Lange haderte er damit, zwischen den Kulturen zu stehen, erklärt Ziemnicki n-tv.de in Zittau. Doch für sein Langfilm-Debüt habe er sich des Stoffes angenommen. Und dies habe vor allem einen Grund, erklärt er: "Polen kommt in Deutschland kaum vor." Vor allem für die polnische Kultur, den polnischen Film fehle die Lobby, so Ziemnicki. So ist Co-Darstellerin Grazyna Szapolowska in Deutschland kaum bekannt, bei den Dreharbeiten in Polen, wo Hübchen kaum bekannt ist, war sie aber der Superstar, erzählt der Regisseur.

Ein Atheist denkt um.

Ein Atheist denkt um.

(Foto: Zorro Film GmbH)

Dabei ist der Film auf Hübchen zugeschnitten, der zur Geschichte das perfekte Gesicht abgibt: verknautscht und pessimistisch, abweisend, aber auch schlitzohrig. Man kennt das aus "Alles auf Zucker". Doch ein Hallodri ist Grabosch nicht - er leidet unter dem Verlust von Tochter und Enkelin. Und schließlich findet er Trost, wo er ihn nicht erwartet hat, egal ob dieser nun durch eine Madonna oder eine leibhaftige Frau hervorgerufen wird.

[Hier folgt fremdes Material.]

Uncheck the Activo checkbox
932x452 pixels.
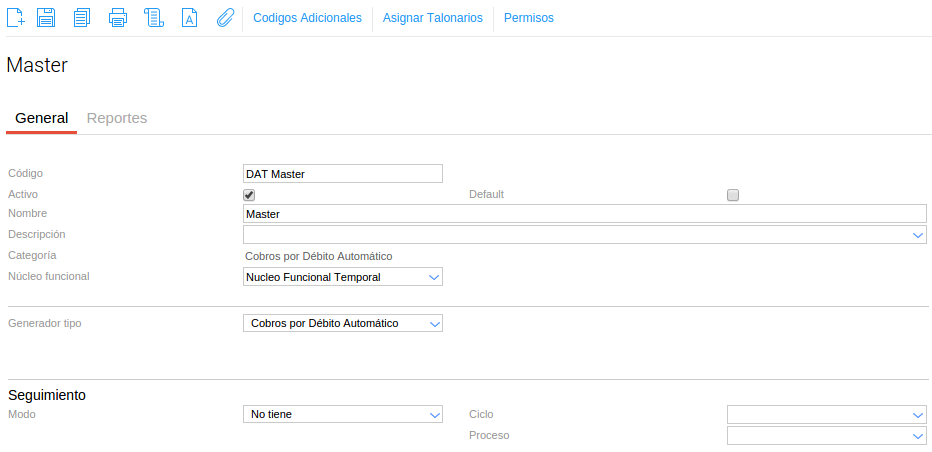point(249,195)
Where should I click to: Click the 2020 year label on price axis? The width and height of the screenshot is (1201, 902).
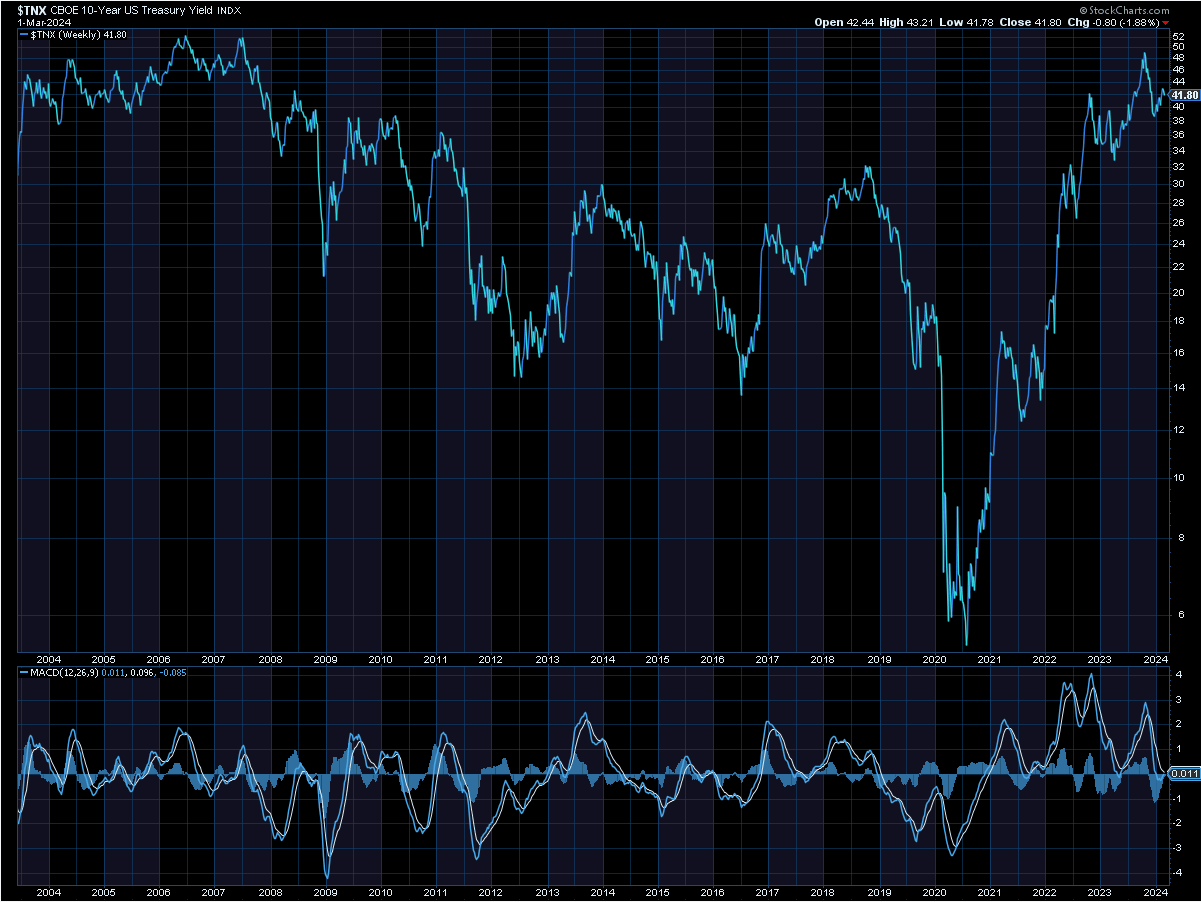pyautogui.click(x=934, y=660)
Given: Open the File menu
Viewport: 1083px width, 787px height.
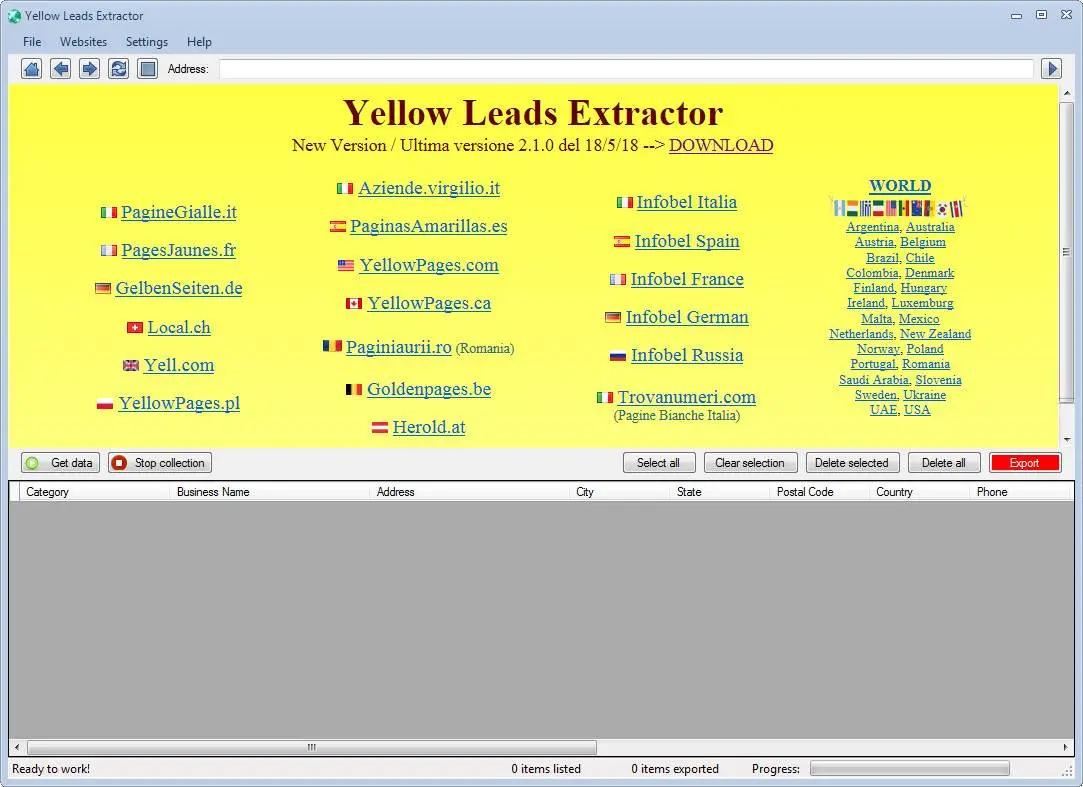Looking at the screenshot, I should 32,42.
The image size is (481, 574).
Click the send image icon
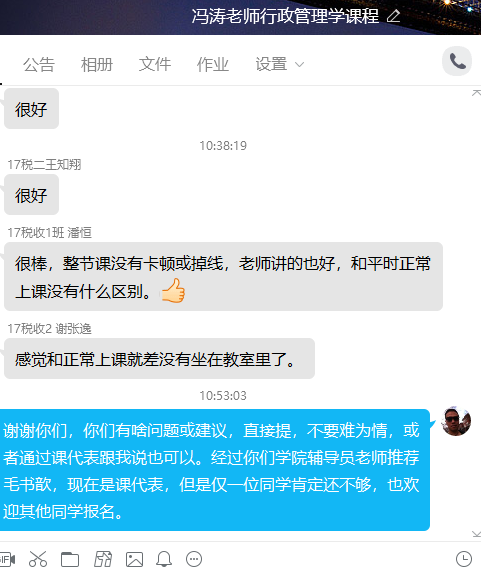pyautogui.click(x=134, y=559)
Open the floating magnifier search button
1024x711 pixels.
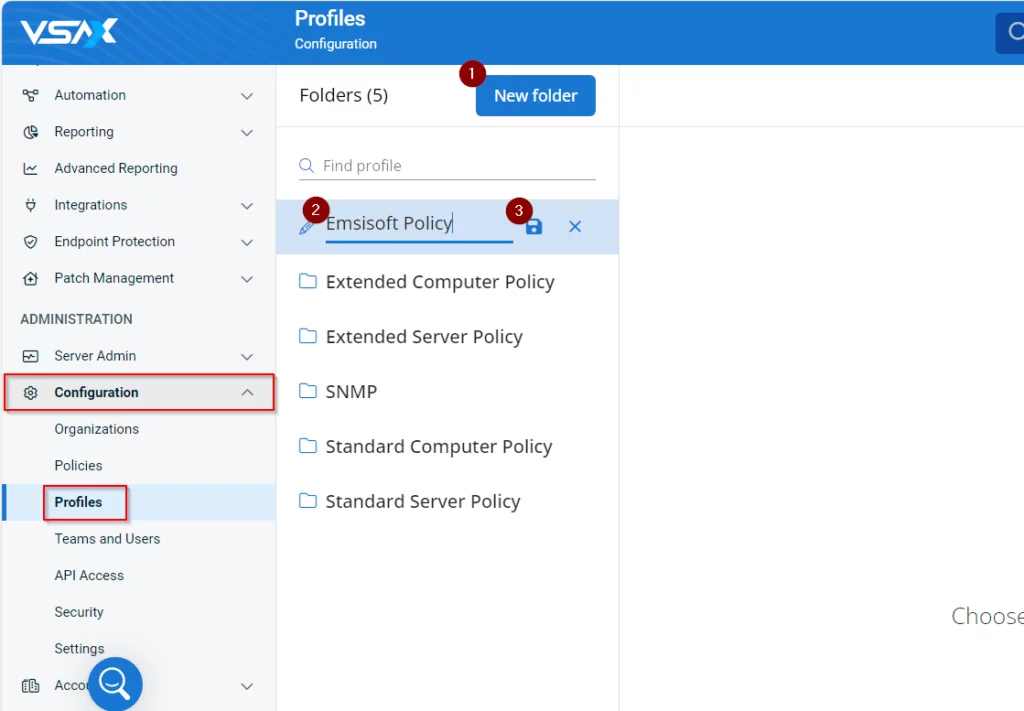click(x=115, y=684)
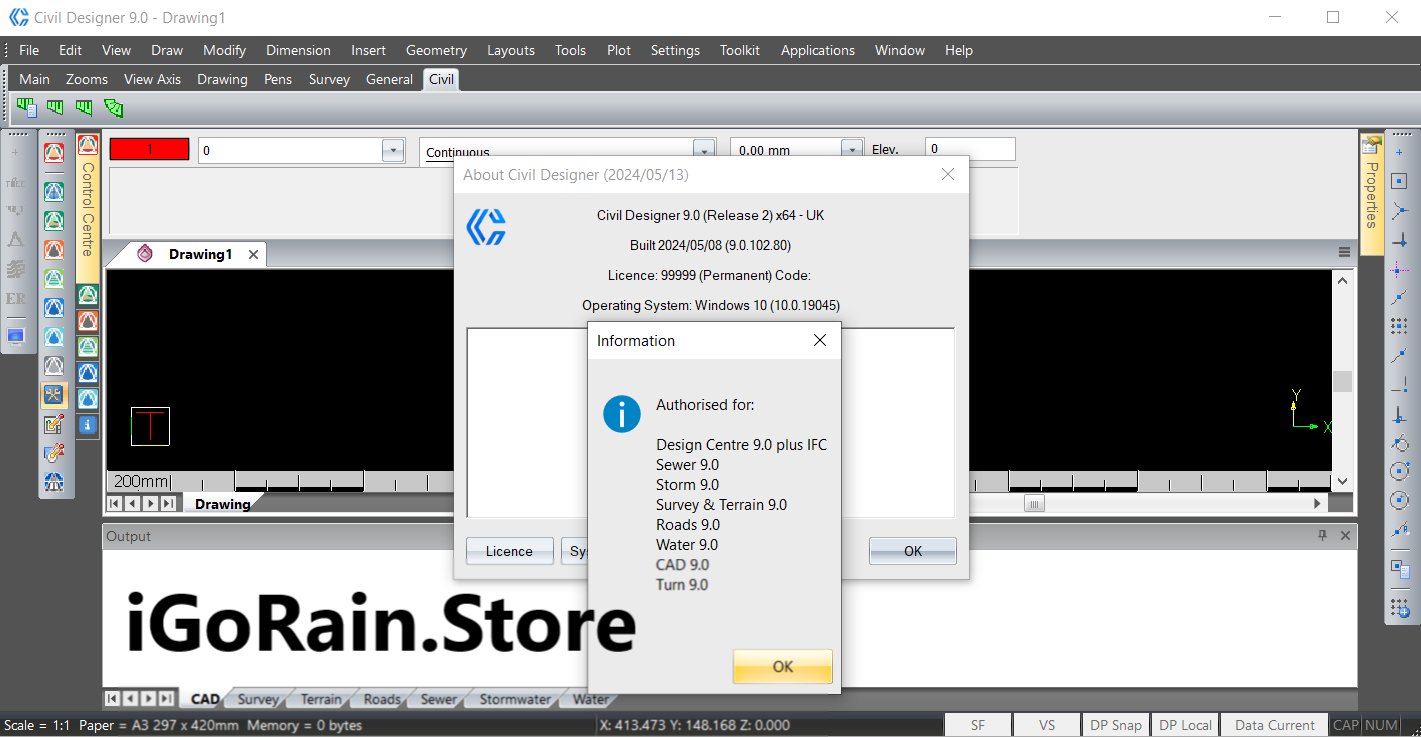This screenshot has width=1421, height=737.
Task: Toggle DP Snap in status bar
Action: click(x=1115, y=725)
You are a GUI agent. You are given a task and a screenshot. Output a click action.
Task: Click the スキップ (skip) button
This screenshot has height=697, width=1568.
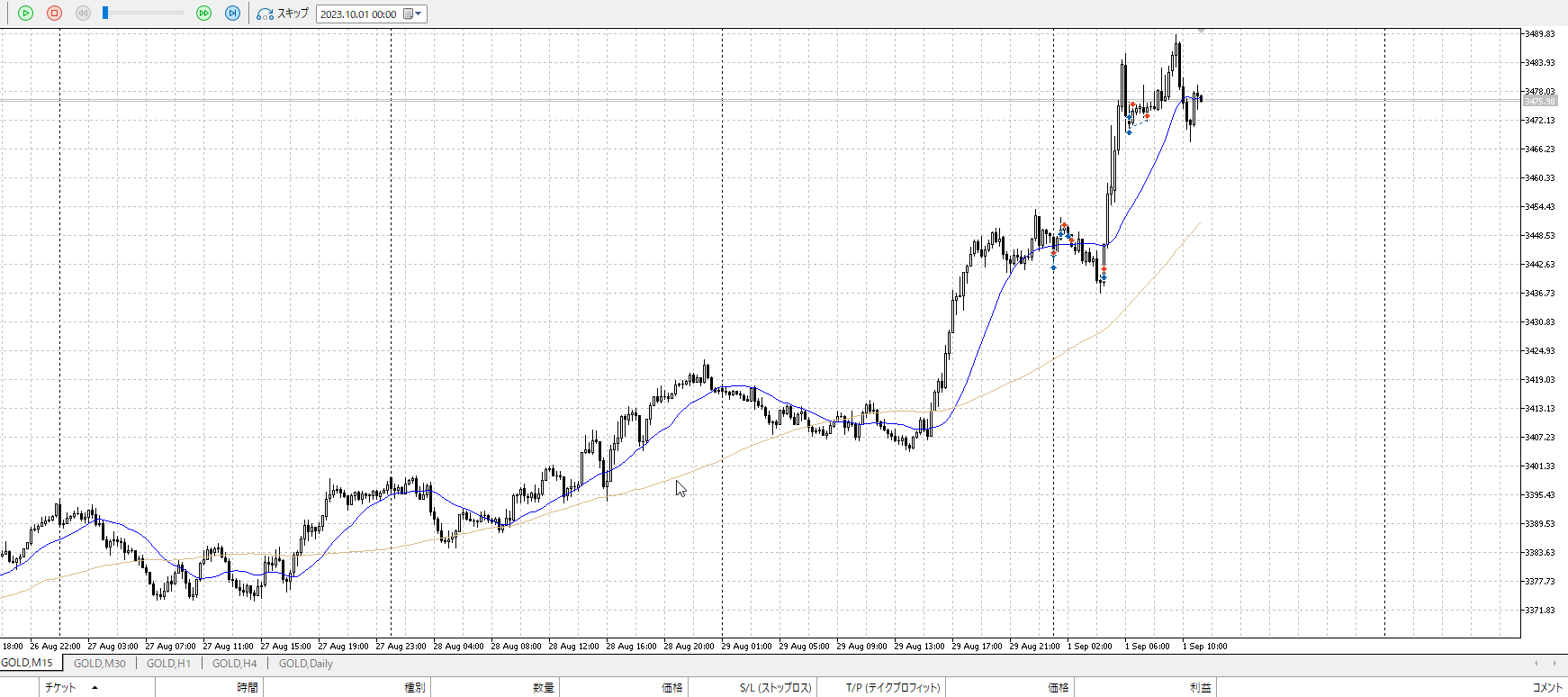283,14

"Polnische Ostern" spielt mit den Vorurteilen, er treibt sie auf die Spitze und hinterfragt sie damit. Das ist nicht immer perfekt, manchmal vorhersehbar, aber sehr oft amüsant. Etwa wenn Grabosch mit Westernmusik untermalt in den vermeintlich rechtsfreien Osten fährt. Dabei gesellt sich bald ein Familienfilm neben diese Komödie der Kulturen. Erzählt wird von Verlust und Einsamkeit, von Aufbruch und Sinnsuche. Die Figuren erhalten damit eine wohltuende Tiefe. Ziemnicki jedenfalls, der Pole in Deutschland, schafft sein Ziel: einen kleinen Beitrag zur Verständigung zwischen den Völkern.